Initial Server Setup with Ubuntu 20.04 18.04 and 16.04

Initial Server Setup is a critical first step after deploying a fresh Ubuntu server instance. Proper configuration ensures security, stability, and optimal performance for hosting applications or services. This guide covers essential setup procedures for Ubuntu versions 20.04, 18.04, and 16.04, including user management, security hardening, and basic service configuration.

Prerequisites

Before beginning the server setup process, ensure you have the following requirements

• Fresh Ubuntu 20.04, 18.04, or 16.04 server instance

• Root access or user account with administrative privileges

• SSH client for remote server connection (e.g., OpenSSH, PuTTY)

• Server's public IP address

System Update and Package Management

The first step involves updating the package repository and upgrading installed packages to their latest versions. This ensures you have the most recent security patches and software updates.

sudo apt update

Update the package lists for available upgrades and new installations

sudo apt upgrade -y

The -y flag automatically confirms the upgrade process without manual intervention.

Creating Administrative User

Using the root account for daily operations poses security risks. Create a dedicated user account with sudo privileges for administrative tasks

sudo adduser newuser

Replace newuser with your desired username. The system will prompt for password and user information.

Granting Sudo Privileges

Add the new user to the sudo group to grant administrative privileges

sudo usermod -aG sudo newuser

This command modifies the user account by adding them to the sudo group, enabling execution of administrative commands.

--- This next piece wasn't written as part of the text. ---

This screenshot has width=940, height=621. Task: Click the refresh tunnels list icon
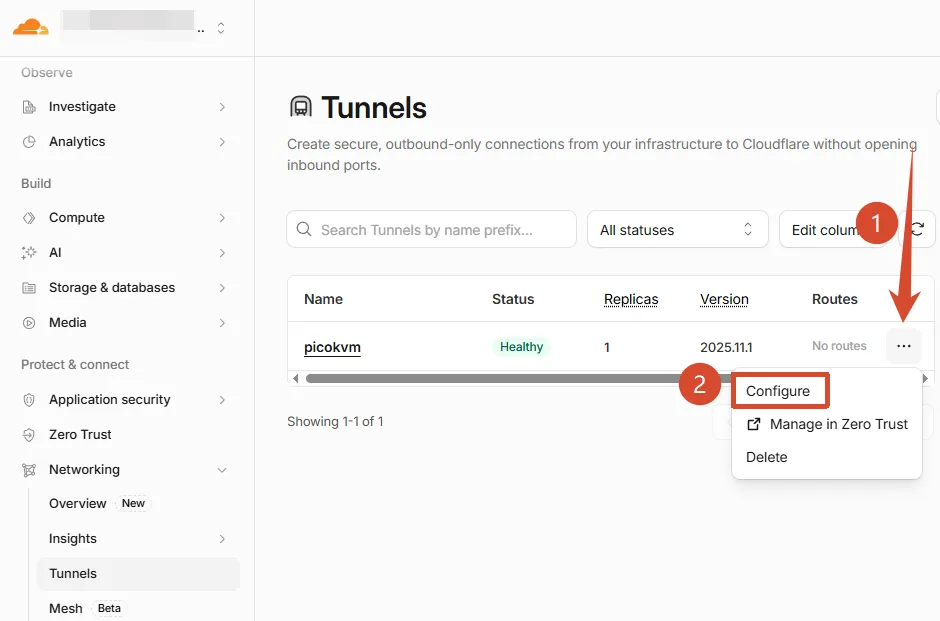coord(918,229)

SSH Security Configuration

Secure Shell (SSH) provides encrypted remote access to your server. Implementing key-based authentication significantly improves security over password-based login.

Generate SSH Key Pair

On your local machine, generate an SSH key pair

ssh-keygen -t rsa -b 4096 -C "your_email@domain.com"

Deploy Public Key

Copy the public key to your server

ssh-copy-id newuser@your_server_ip

Disable Password Authentication

Edit the SSH configuration file to enhance security

sudo nano /etc/ssh/sshd_config

Modify the following directives

PasswordAuthentication no
PubkeyAuthentication yes
PermitRootLogin no

Restart the SSH service to apply changes

sudo systemctl restart sshd

Firewall Configuration with UFW

Ubuntu's Uncomplicated Firewall (UFW) provides simplified firewall management. Configure basic firewall rules to protect your server from unauthorized access.

sudo ufw allow OpenSSH
sudo ufw allow 80/tcp
sudo ufw allow 443/tcp

Enable the firewall

sudo ufw enable

Verify firewall status and rules

sudo ufw status verbose

Status: active
Logging: on (low)
Default: deny (incoming), allow (outgoing), disabled (routed)
New profiles: skip

To                         Action      From
--                         ------      ----
22/tcp (OpenSSH)          ALLOW IN    Anywhere
80/tcp                     ALLOW IN    Anywhere
443/tcp                    ALLOW IN    Anywhere

Automatic Security Updates

Configure automatic security updates to maintain system security without manual intervention

sudo apt install unattended-upgrades
sudo dpkg-reconfigure -plow unattended-upgrades

Select "Yes" when prompted to enable automatic security updates.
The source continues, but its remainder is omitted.